= Beginning of Section =
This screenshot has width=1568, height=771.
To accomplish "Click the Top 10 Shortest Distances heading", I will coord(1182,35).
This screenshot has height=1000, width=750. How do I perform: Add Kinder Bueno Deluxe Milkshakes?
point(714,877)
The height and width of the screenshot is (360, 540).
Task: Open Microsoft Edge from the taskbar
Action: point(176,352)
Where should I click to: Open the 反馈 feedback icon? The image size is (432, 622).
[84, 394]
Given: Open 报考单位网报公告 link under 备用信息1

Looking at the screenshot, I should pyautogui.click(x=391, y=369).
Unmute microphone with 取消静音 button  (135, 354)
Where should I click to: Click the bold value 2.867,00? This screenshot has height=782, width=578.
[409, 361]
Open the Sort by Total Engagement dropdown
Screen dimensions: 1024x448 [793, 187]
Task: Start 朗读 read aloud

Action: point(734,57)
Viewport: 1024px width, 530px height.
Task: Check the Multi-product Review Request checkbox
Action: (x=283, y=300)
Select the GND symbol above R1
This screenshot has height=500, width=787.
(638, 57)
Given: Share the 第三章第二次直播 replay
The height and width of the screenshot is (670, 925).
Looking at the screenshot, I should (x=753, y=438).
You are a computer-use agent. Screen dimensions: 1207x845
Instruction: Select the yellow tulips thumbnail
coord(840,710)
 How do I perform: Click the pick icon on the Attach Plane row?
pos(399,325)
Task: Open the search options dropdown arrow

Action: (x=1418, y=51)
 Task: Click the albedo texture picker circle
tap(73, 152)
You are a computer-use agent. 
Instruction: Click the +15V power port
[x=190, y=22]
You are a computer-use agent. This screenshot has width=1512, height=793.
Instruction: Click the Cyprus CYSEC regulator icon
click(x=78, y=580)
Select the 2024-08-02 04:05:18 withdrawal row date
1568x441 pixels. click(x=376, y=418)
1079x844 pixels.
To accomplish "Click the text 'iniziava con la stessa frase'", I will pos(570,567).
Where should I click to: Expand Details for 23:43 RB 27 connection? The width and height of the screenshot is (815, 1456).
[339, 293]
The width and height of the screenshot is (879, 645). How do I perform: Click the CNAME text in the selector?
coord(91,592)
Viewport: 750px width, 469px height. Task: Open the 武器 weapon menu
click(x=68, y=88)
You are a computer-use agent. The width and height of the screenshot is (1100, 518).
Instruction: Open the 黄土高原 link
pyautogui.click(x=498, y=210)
= End of Section =
_Task directions_. The whole listing should be transcribed word for word.

_Written reply_.
This screenshot has width=1568, height=771.
To accomplish "Click the Top 10 Shortest Distances heading", I will coord(1182,35).
This screenshot has height=1000, width=750. How do I perform: Add Kinder Bueno Deluxe Milkshakes?
point(714,877)
The height and width of the screenshot is (360, 540).
Task: Open Microsoft Edge from the taskbar
Action: point(176,352)
Where should I click to: Open the 反馈 feedback icon? The image size is (432, 622).
[84, 394]
Given: Open 报考单位网报公告 link under 备用信息1

Looking at the screenshot, I should pyautogui.click(x=391, y=369).
Unmute microphone with 取消静音 button  (135, 354)
Where should I click to: Click the bold value 2.867,00? This screenshot has height=782, width=578.
[409, 361]
Open the Sort by Total Engagement dropdown
Screen dimensions: 1024x448 [793, 187]
Task: Start 朗读 read aloud

Action: point(734,57)
Viewport: 1024px width, 530px height.
Task: Check the Multi-product Review Request checkbox
Action: (x=283, y=300)
Select the GND symbol above R1
This screenshot has height=500, width=787.
(638, 57)
Given: Share the 第三章第二次直播 replay
The height and width of the screenshot is (670, 925).
Looking at the screenshot, I should (x=753, y=438).
You are a computer-use agent. Screen dimensions: 1207x845
Instruction: Select the yellow tulips thumbnail
coord(840,710)
 How do I perform: Click the pick icon on the Attach Plane row?
pos(399,325)
Task: Open the search options dropdown arrow

Action: (x=1418, y=51)
 Task: Click the albedo texture picker circle
tap(73, 152)
You are a computer-use agent. 
Instruction: Click the +15V power port
[x=190, y=22]
You are a computer-use agent. This screenshot has width=1512, height=793.
Instruction: Click the Cyprus CYSEC regulator icon
click(x=78, y=580)
Select the 2024-08-02 04:05:18 withdrawal row date
1568x441 pixels. click(x=376, y=418)
1079x844 pixels.
To accomplish "Click the text 'iniziava con la stessa frase'", I will pos(570,567).
Where should I click to: Expand Details for 23:43 RB 27 connection? The width and height of the screenshot is (815, 1456).
[339, 293]
The width and height of the screenshot is (879, 645). How do I perform: Click the CNAME text in the selector?
coord(91,592)
Viewport: 750px width, 469px height. Task: Open the 武器 weapon menu
click(x=68, y=88)
You are a computer-use agent. The width and height of the screenshot is (1100, 518).
Instruction: Open the 黄土高原 link
pyautogui.click(x=498, y=210)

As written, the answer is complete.